Interestingly in Kim et al.’s study, Fig. 2 highlighted the effects of robust management strategies, in this case following their institutional management guideline. It showed the HbA1c trends among the 4 groups according to baseline HbA1c, and the ‘Best-group’ universally achieved good control throughout. The magnitude of improvement was directly correlated with baseline HbA1c, albeit minimal in the group with HbA1C ≤ 7%. Continuing improvements seen until 12 months are most likely to be related to medications. The other three groups also showed improvement (Fig. 2; CE) but require further attention.

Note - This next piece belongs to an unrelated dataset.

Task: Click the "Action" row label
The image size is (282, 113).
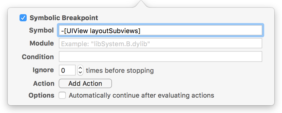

We recently looked at the HbA1c (done at 3-6 months intervals) trend of 100 consecutive patients (mean of 9.1 readings per patient) seen in a district general hospital (Table 1). For the HbA1c trends we categorized patients into controlled (Good/satisfactory; HbA1c ≤ 8.0%) and uncontrolled (Suboptimal/poor; > 8.0%) groups. Based on the latest control, 44% had good/satisfactory control. Prior HbA1c trend remained stable in 29%, while 12% showed downward trend towards being controlled, and 3% showed upward trend with slight deterioration in control. The remaining 56% of uncontrolled patients meanwhile include range bound in 28%, slight improvement and downward trend in 13%, and deterioration and upward trend in 15%. The overall mean HbA1c fluctuation from the mean of HbA1c level was 3.2 ± 2.2%, lower in the good controlled group (2.5 ± 2.4%) compared to the uncontrolled group (3.8 ± 1.9%). In our patients, suboptimal or poor controls, and fluctuations were mainly due to patients’ factors; poor compliance and impacts of other comorbid conditions. Good control is central to preventing long-term complications, and the ‘legacy effect’ is not only seen in DM but also other conditions.345 Although early good control has been shown to provide greater beneficial impact on clinical outcomes, achieving good control at any time of disease is important. As shown in our study, DM control is dynamic with fluctuations, and it is important for clinicians to be aware that even controlled patients can become uncontrolled. This will necessitate treatment adjustment such as altering dose of medications if not yet maximized, using newer agents (Sodium-Glucose Transport Protein 2 [SGLT2] Inhibitors and dipeptidyl peptidase-4 [DPP-4] inhibitor), assessment of beta cell dysfunctions (interval C-peptide assessment which is not routinely done), and most importantly, further targeted education to improve understanding, and compliance (medications, diet and lifestyle). However, being able to predict patients who need close monitoring through the early HbA1C profile as suggested by Kim et al. is welcome knowledge.